Ubiquigent Limited is a highly focused provider of expertly produced reagent products and state-of-the-art drug discovery assay services surrounding the ubiquitin and ubiquitin-like signalling systems.
Owned in part by the UK Medical Research Council (MRC) and the University of Dundee, Ubiquigent's state-of-the-art laboratory facilities are located adjacent to the MRC Protein Phosphorylation Unit and the Protein Ubiquitylation Unit the at the University of Dundee, Scotland, UK. Both of these research units were founded by the renowned cell signaling scientist Professor Sir Philip Cohen, whose current interests include the interplay between protein ubiquitinylation and protein phosphorylation. Ubiquigent's proximity and relationships provide it with ready access to cutting edge scientific information and technical expertise. In concert with it's own own expert staff, these elements allow Ubiquigent to offer not only the finest ubiquitin-related reagent products available today, but also assay and assay development services designed and conducted with an understanding of your needs that few companies can match.
Ubiquigent offers expert services to researchers interested in ubiquitin/ubiquitin-like protein (Ubl) cascade drug discovery. Their clients currently include several pharmaceutical and biotechnology companies undertaking such drug discovery.
Ubiquigent assay services include:
HTS Compatible Custom Assay Development
As pathways and functions are unraveled, new and attractive ubiquitin/UBL cascade drug discovery targets are coming to light with relevance across many key therapeutic areas. With access to a wide range of reagents and benefitting from our experience working with these pathways, Ubiquigent’s Custom Assay Development team supports pharmaceutical and biotechnology companies in translating these discoveries into lead programmes.
Projects completed include the design and development of E3 ligases HTS assays and the delivery of reagent kits to conduct screening campaigns versus 1m+ compounds. Various hit deconvolution assays were also delivered in order to dissect the mechanism of action of the hits from these screens. Learn more...

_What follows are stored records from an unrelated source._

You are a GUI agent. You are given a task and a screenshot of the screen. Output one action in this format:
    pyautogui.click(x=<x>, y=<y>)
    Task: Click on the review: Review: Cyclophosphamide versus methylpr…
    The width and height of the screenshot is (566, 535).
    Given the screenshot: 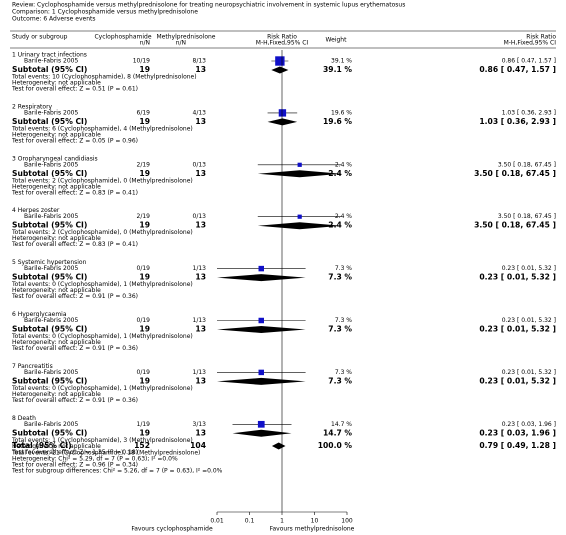 What is the action you would take?
    pyautogui.click(x=208, y=6)
    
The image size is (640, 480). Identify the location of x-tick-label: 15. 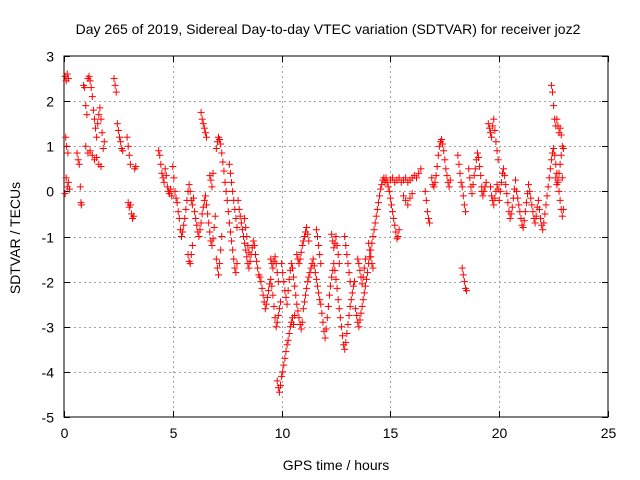
(391, 433).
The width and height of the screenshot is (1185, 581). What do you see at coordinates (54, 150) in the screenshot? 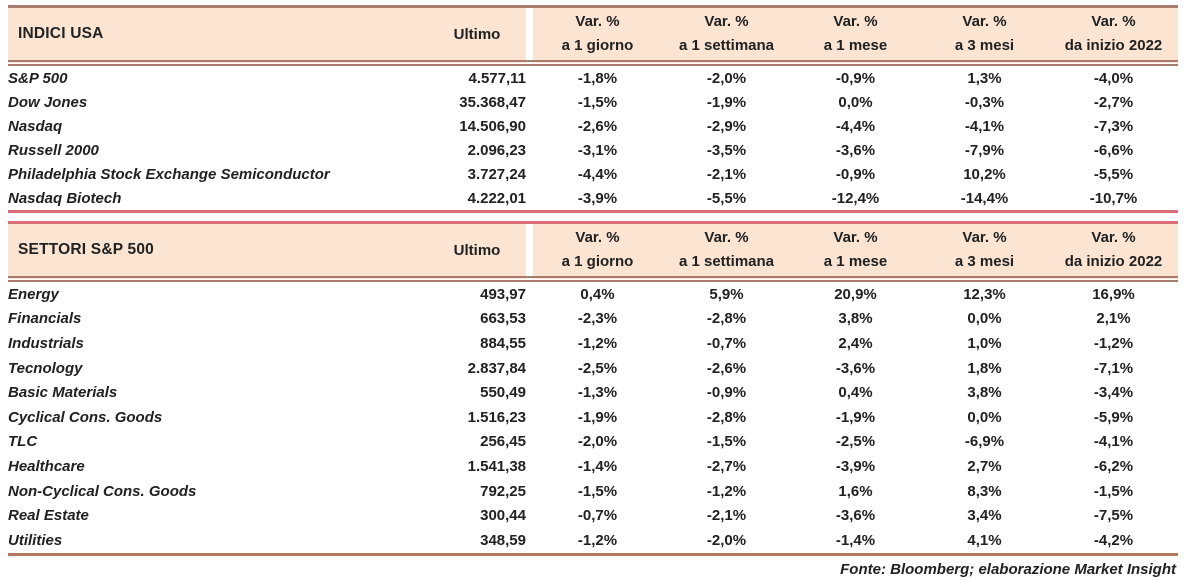
I see `row-name: Russell 2000` at bounding box center [54, 150].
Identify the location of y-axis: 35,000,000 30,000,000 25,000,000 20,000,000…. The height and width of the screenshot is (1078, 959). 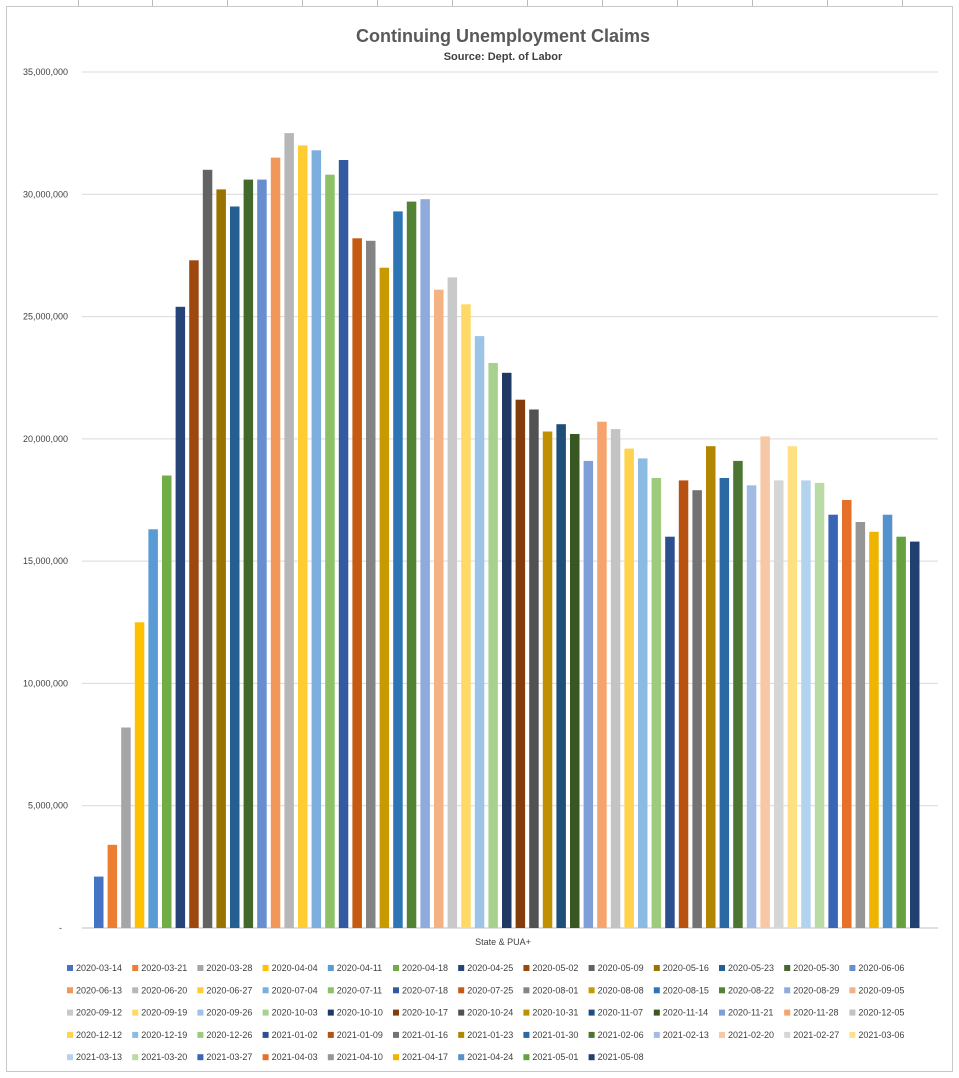
(46, 500).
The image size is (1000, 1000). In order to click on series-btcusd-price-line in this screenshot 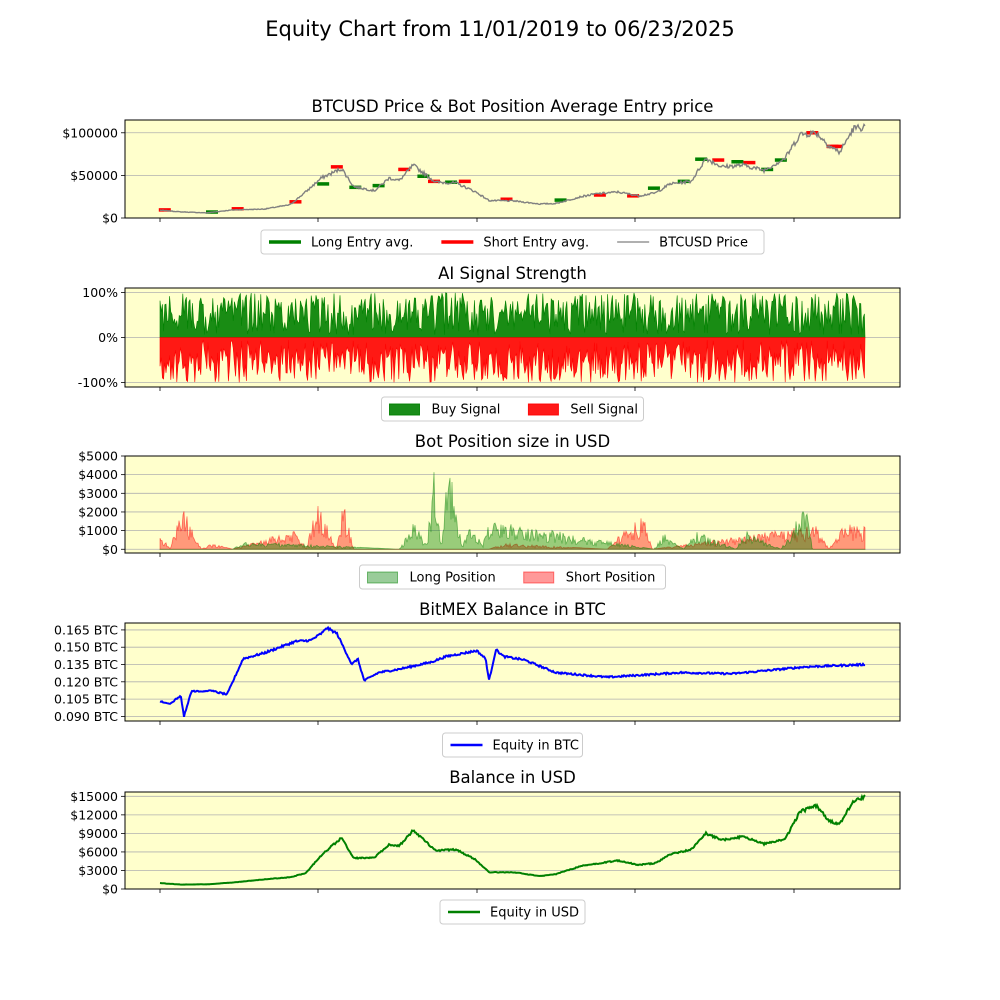, I will do `click(512, 168)`.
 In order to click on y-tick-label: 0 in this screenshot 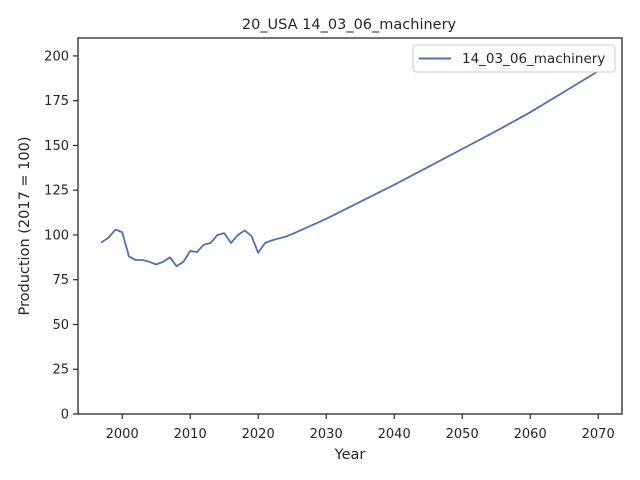, I will do `click(65, 416)`.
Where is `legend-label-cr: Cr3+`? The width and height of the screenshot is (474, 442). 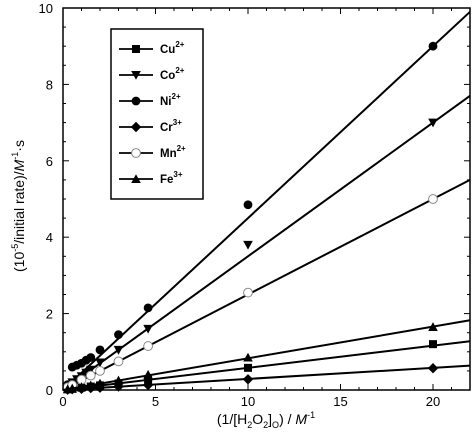 legend-label-cr: Cr3+ is located at coordinates (171, 126).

DUBprofiler™ Compound Screening Service
Ubiquigent can help with your DUB (deubiquitylase) drug discovery programmes by determining the selectivity and potency of your inhibitors. We offer the DUBprofiler service in either single concentration profiling or IC50 analysis mode. We also offer the
DUBprofiler–HT™ service for higher throughput profiling. Learn more...
Ubiquitylation, like phosphorylation, describes a reversible post-translational protein modification. Ubiquitylation or 'ubiquitination' may control the protein substrate’s destiny – in respect of its turnover – or its signalling functionality. It is a process that refers to the covalent attachment of a small, 76 amino acid protein called ubiquitin to the epsilon-amino group of a lysine residue residing within a substrate protein – which may also be another ubiquitin molecule. This results in either mono- or poly-ubiquitylation of the substrate; the latter being where chains of ubiquitin are attached to the substrate protein. The structure of the chain determines whether a protein modulates a specific signalling cascade or may become degraded in a proteasomal or lysosomal dependent manner. Mono-ubiquitylated proteins may be further ubiquitylated to form polyubiquitin chains and deubiquitylases may act on either mono-ubiquitylated or poly-ubiquitylated substrates to remove the ubiquitin monomers or chains respectively.
The enzymes of the ubiquitylation pathway play a pivotal role in a number of cellular processes including, but not exclusively, the targeted proteasomal degradation of substrate proteins. Three classes of enzymes are involved in the process of substrate ubiquitylation; activating enzymes (E1s), conjugating enzymes (E2s) and protein ligases (E3s). Ubiquitylation of substrate proteins depends on the sequential action of these three enzymes. In an ATP-dependent first step, an E1 enzyme forms a thioester linkage with ubiquitin which is then transferred to the sulphydryl group of the active-site cysteine on an E2 enzyme forming a ubiquitin-thioester intermediate. An E3 then acts as an adaptor to bind both substrate protein and E2 'loaded' with ubiquitin. The E3 facilitates isopeptide bond formation between ubiquitin and the substrate protein.
Although still a post-translational modification, albeit involving a functional protein rather than a function group, ubiquitylation is a much more complex process than phosphorylation mainly due to the ability of ubiquitin to form polyubiquitin chains of a variety of different linkage types and complexity, but also because there are further related ubiquitin-like (UBL; including SUMO, NEDD8, ISG15, and FAT10) proteins that may each follow a similar specific enzymatic cascade but resulting in different outcomes for the UBL modified target substrate. At a further level of system complexity modifications of either the E3 ligase or the substrate may alter their ability to modify substrates or themselves be modified; for example by NEDDylation (NEDD8 being a further UBL) in the case of E3 ligases or phosphorylation in the case of both E3 ligases and substrates.